● Task details
Lines to restate from the data below: from the one containing "Read more features (42, 979)" to the one containing "News (16, 255)", both included. Give them again exactly, and only them.

[Records for processing — start]

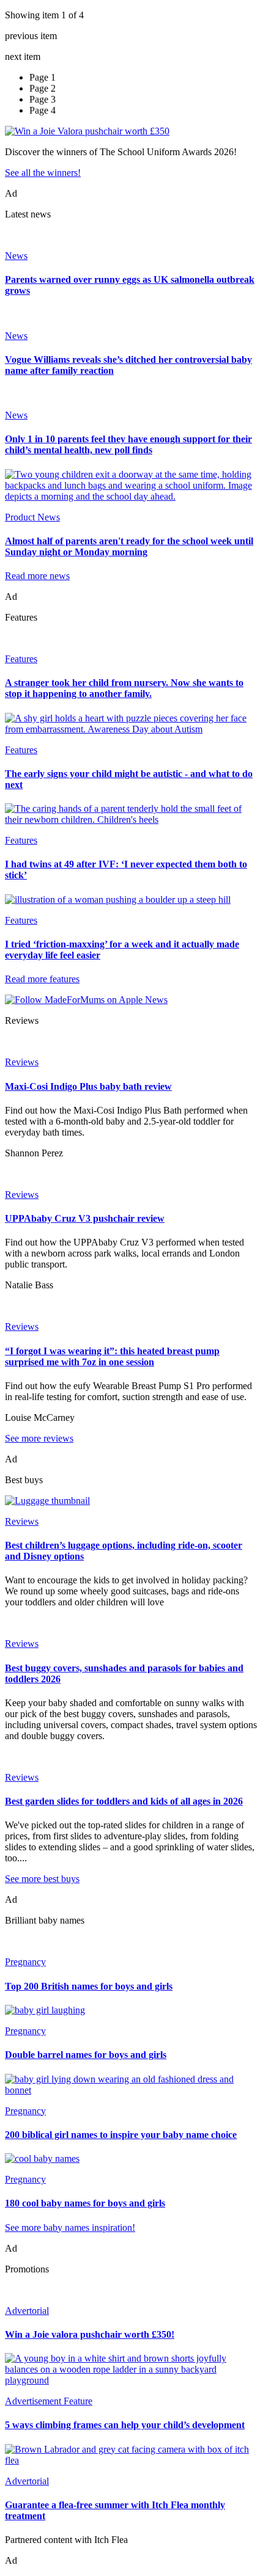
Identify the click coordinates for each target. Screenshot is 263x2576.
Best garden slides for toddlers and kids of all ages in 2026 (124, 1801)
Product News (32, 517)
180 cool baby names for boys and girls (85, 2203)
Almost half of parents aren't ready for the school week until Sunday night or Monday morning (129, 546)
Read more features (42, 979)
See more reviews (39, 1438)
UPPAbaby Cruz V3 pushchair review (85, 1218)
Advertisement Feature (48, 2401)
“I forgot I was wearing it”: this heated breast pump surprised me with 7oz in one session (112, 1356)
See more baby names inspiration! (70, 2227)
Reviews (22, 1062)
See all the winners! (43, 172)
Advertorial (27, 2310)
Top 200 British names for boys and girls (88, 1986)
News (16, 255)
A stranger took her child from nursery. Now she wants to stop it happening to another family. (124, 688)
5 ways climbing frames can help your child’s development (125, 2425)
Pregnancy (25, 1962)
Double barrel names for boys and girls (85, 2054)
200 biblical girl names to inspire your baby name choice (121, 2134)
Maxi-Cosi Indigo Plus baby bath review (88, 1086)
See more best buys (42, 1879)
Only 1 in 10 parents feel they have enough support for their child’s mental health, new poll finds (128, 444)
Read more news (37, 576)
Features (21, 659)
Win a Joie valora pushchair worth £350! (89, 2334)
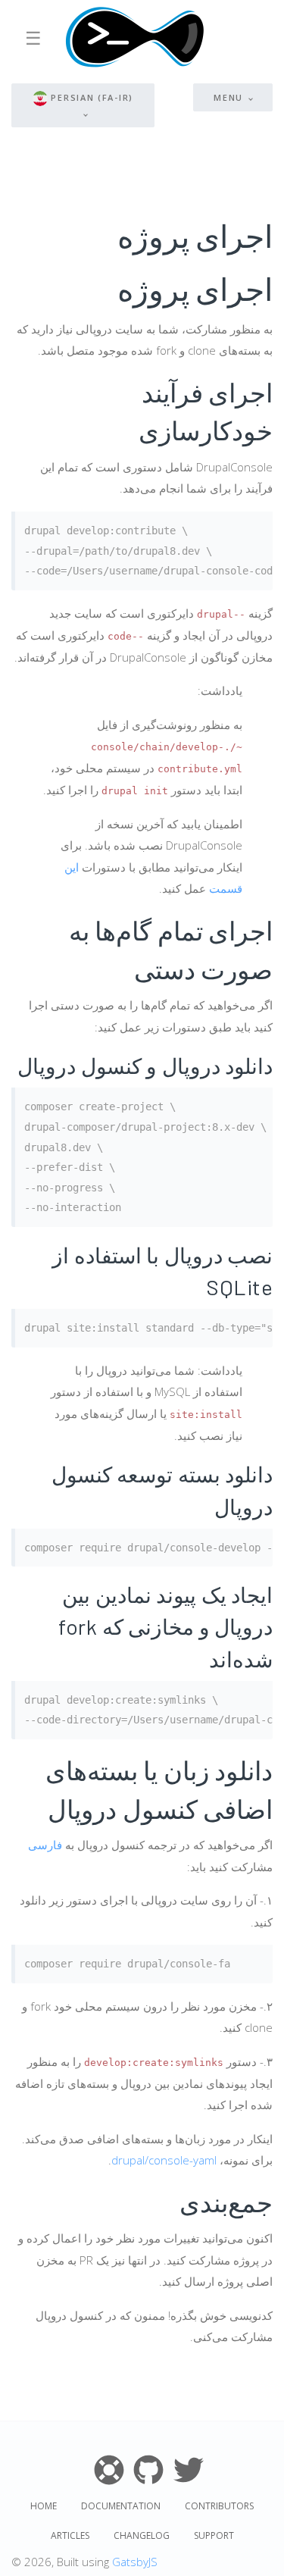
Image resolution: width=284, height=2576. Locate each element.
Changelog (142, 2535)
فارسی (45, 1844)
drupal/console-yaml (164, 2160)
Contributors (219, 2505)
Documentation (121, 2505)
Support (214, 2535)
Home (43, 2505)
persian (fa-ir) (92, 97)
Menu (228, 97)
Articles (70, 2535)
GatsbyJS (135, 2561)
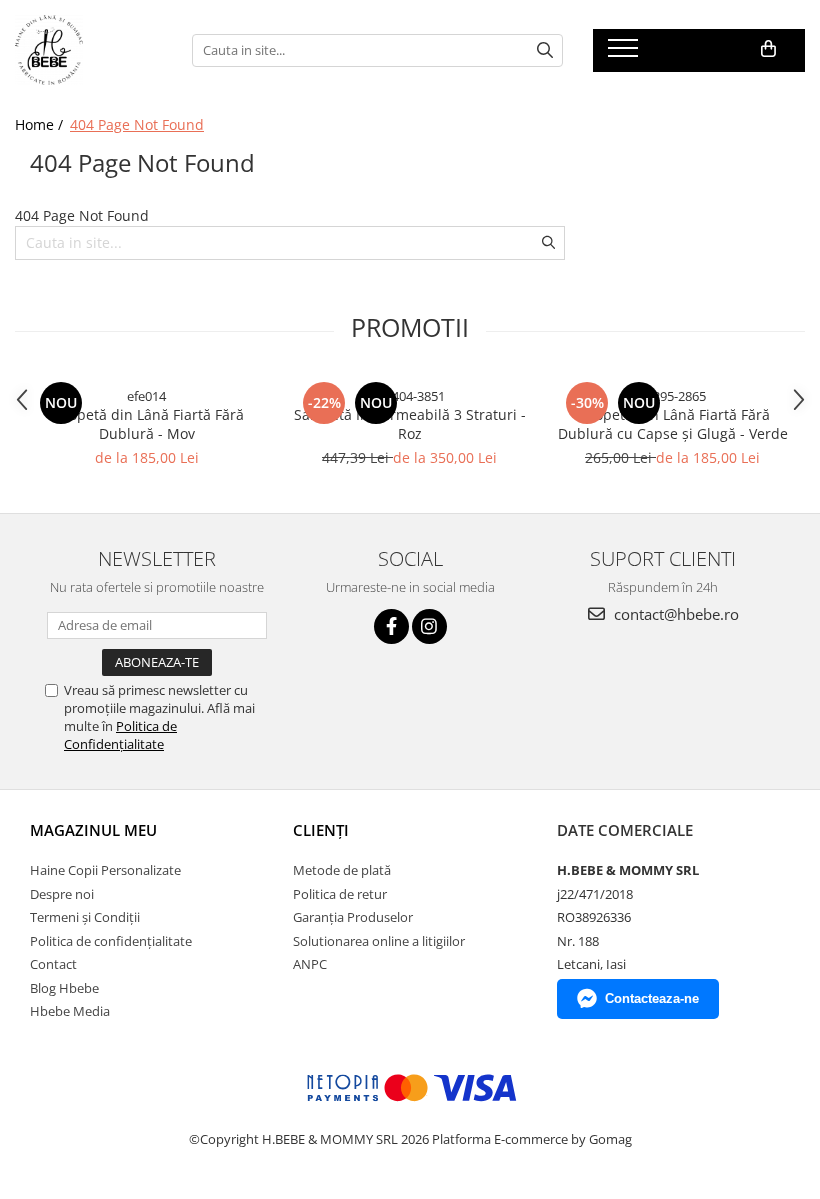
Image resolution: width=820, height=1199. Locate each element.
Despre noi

[Records for processing — finish]

● Task output
Read more features (42, 979)
See more reviews (39, 1438)
UPPAbaby Cruz V3 pushchair review (85, 1218)
Advertisement Feature (48, 2401)
“I forgot I was wearing it”: this heated breast pump surprised me with 7oz in one session (112, 1356)
See more baby names inspiration! (70, 2227)
Reviews (22, 1062)
See all the winners! (43, 172)
Advertorial (27, 2310)
Top 200 British names for boys and girls (88, 1986)
News (16, 255)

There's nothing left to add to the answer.